• **What needs to be done**
Reproduce each of the following records verbatim.

• **Extracted entries**

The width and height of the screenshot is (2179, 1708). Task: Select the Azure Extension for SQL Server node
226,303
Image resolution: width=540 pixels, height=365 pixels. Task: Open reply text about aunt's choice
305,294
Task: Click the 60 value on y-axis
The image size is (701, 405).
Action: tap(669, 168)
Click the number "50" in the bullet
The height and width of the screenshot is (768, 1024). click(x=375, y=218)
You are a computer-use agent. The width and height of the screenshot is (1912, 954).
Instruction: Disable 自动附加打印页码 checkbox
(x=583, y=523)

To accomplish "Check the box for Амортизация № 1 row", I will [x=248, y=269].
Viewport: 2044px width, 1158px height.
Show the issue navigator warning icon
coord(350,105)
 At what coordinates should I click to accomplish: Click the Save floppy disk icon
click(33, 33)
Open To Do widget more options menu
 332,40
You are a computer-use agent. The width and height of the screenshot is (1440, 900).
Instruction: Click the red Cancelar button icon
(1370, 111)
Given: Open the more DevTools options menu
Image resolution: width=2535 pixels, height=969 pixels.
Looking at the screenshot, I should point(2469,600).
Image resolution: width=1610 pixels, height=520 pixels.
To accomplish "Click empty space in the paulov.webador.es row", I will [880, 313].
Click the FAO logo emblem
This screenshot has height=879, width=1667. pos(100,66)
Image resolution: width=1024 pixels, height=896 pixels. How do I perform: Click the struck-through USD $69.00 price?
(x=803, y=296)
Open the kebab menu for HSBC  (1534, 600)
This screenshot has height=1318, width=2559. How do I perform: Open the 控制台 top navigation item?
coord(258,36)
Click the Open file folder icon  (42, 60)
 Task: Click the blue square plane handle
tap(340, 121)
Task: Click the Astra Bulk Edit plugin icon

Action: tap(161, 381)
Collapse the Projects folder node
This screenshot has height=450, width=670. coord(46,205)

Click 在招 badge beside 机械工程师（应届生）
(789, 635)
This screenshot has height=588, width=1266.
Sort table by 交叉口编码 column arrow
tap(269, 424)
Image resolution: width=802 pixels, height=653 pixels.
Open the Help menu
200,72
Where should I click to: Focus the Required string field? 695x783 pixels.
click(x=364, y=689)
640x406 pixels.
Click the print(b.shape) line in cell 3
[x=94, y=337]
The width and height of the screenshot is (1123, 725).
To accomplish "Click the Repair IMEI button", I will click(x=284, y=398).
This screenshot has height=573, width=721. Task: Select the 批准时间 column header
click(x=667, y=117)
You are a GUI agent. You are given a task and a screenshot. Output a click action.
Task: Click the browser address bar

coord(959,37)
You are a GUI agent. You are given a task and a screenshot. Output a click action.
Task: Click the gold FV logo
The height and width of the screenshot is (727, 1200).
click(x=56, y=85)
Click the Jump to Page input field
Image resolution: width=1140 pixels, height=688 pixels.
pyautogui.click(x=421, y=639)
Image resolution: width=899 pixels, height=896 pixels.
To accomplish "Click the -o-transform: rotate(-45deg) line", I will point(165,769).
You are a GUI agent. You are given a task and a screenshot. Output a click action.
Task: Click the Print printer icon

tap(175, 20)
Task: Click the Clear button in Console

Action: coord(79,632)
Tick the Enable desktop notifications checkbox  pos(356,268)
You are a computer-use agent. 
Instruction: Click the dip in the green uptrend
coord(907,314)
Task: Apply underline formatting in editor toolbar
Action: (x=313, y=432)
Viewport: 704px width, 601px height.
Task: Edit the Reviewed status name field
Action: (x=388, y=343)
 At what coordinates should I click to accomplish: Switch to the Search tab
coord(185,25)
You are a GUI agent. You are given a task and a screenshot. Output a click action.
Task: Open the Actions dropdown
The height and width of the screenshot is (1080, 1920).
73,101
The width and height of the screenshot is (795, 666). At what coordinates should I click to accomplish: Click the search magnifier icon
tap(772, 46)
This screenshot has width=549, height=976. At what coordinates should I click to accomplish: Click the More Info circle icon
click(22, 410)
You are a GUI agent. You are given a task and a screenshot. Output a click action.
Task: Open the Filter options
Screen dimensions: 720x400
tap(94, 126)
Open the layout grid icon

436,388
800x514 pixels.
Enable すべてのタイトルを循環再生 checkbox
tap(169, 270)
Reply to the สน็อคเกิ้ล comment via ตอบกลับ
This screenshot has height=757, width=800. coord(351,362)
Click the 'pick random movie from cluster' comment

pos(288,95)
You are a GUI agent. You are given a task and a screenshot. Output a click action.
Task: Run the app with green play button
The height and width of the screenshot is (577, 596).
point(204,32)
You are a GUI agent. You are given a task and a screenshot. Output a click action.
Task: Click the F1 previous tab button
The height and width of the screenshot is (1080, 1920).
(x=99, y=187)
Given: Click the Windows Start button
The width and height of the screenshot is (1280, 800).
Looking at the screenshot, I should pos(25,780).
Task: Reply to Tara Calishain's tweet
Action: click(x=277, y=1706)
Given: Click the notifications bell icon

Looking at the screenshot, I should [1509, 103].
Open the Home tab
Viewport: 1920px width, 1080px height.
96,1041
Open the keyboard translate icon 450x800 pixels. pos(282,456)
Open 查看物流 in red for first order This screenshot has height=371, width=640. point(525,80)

• **Exercise result**
The width and height of the screenshot is (2179, 1708). Task: Select the Azure Extension for SQL Server node
226,303
Image resolution: width=540 pixels, height=365 pixels. Task: Open reply text about aunt's choice
305,294
Task: Click the 60 value on y-axis
The image size is (701, 405).
Action: tap(669, 168)
Click the number "50" in the bullet
The height and width of the screenshot is (768, 1024). click(x=375, y=218)
You are a computer-use agent. The width and height of the screenshot is (1912, 954).
Instruction: Disable 自动附加打印页码 checkbox
(x=583, y=523)

To accomplish "Check the box for Амортизация № 1 row", I will [x=248, y=269].
Viewport: 2044px width, 1158px height.
Show the issue navigator warning icon
coord(350,105)
 At what coordinates should I click to accomplish: Click the Save floppy disk icon
click(33, 33)
Open To Do widget more options menu
 332,40
You are a computer-use agent. The width and height of the screenshot is (1440, 900).
Instruction: Click the red Cancelar button icon
(1370, 111)
Given: Open the more DevTools options menu
Image resolution: width=2535 pixels, height=969 pixels.
Looking at the screenshot, I should point(2469,600).
Image resolution: width=1610 pixels, height=520 pixels.
To accomplish "Click empty space in the paulov.webador.es row", I will [880, 313].
Click the FAO logo emblem
This screenshot has height=879, width=1667. pos(100,66)
Image resolution: width=1024 pixels, height=896 pixels. How do I perform: Click the struck-through USD $69.00 price?
(x=803, y=296)
Open the kebab menu for HSBC  (1534, 600)
This screenshot has height=1318, width=2559. How do I perform: Open the 控制台 top navigation item?
coord(258,36)
Click the Open file folder icon  (42, 60)
 Task: Click the blue square plane handle
tap(340, 121)
Task: Click the Astra Bulk Edit plugin icon

Action: tap(161, 381)
Collapse the Projects folder node
This screenshot has height=450, width=670. coord(46,205)

Click 在招 badge beside 机械工程师（应届生）
(789, 635)
This screenshot has height=588, width=1266.
Sort table by 交叉口编码 column arrow
tap(269, 424)
Image resolution: width=802 pixels, height=653 pixels.
Open the Help menu
200,72
Where should I click to: Focus the Required string field? 695x783 pixels.
click(x=364, y=689)
640x406 pixels.
Click the print(b.shape) line in cell 3
[x=94, y=337]
The width and height of the screenshot is (1123, 725).
To accomplish "Click the Repair IMEI button", I will click(x=284, y=398).
This screenshot has height=573, width=721. Task: Select the 批准时间 column header
click(x=667, y=117)
You are a GUI agent. You are given a task and a screenshot. Output a click action.
Task: Click the browser address bar

coord(959,37)
You are a GUI agent. You are given a task and a screenshot. Output a click action.
Task: Click the gold FV logo
The height and width of the screenshot is (727, 1200).
click(x=56, y=85)
Click the Jump to Page input field
Image resolution: width=1140 pixels, height=688 pixels.
pyautogui.click(x=421, y=639)
Image resolution: width=899 pixels, height=896 pixels.
To accomplish "Click the -o-transform: rotate(-45deg) line", I will point(165,769).
You are a GUI agent. You are given a task and a screenshot. Output a click action.
Task: Click the Print printer icon

tap(175, 20)
Task: Click the Clear button in Console

Action: coord(79,632)
Tick the Enable desktop notifications checkbox  pos(356,268)
You are a computer-use agent. 
Instruction: Click the dip in the green uptrend
coord(907,314)
Task: Apply underline formatting in editor toolbar
Action: (x=313, y=432)
Viewport: 704px width, 601px height.
Task: Edit the Reviewed status name field
Action: (x=388, y=343)
 At what coordinates should I click to accomplish: Switch to the Search tab
coord(185,25)
You are a GUI agent. You are given a task and a screenshot. Output a click action.
Task: Open the Actions dropdown
The height and width of the screenshot is (1080, 1920).
73,101
The width and height of the screenshot is (795, 666). At what coordinates should I click to accomplish: Click the search magnifier icon
tap(772, 46)
This screenshot has width=549, height=976. At what coordinates should I click to accomplish: Click the More Info circle icon
click(22, 410)
You are a GUI agent. You are given a task and a screenshot. Output a click action.
Task: Open the Filter options
Screen dimensions: 720x400
tap(94, 126)
Open the layout grid icon

436,388
800x514 pixels.
Enable すべてのタイトルを循環再生 checkbox
tap(169, 270)
Reply to the สน็อคเกิ้ล comment via ตอบกลับ
This screenshot has height=757, width=800. coord(351,362)
Click the 'pick random movie from cluster' comment

pos(288,95)
You are a GUI agent. You are given a task and a screenshot. Output a click action.
Task: Run the app with green play button
The height and width of the screenshot is (577, 596).
point(204,32)
You are a GUI agent. You are given a task and a screenshot. Output a click action.
Task: Click the F1 previous tab button
The height and width of the screenshot is (1080, 1920).
(x=99, y=187)
Given: Click the Windows Start button
The width and height of the screenshot is (1280, 800).
Looking at the screenshot, I should pos(25,780).
Task: Reply to Tara Calishain's tweet
Action: click(x=277, y=1706)
Given: Click the notifications bell icon

Looking at the screenshot, I should [1509, 103].
Open the Home tab
Viewport: 1920px width, 1080px height.
96,1041
Open the keyboard translate icon 450x800 pixels. pos(282,456)
Open 查看物流 in red for first order This screenshot has height=371, width=640. point(525,80)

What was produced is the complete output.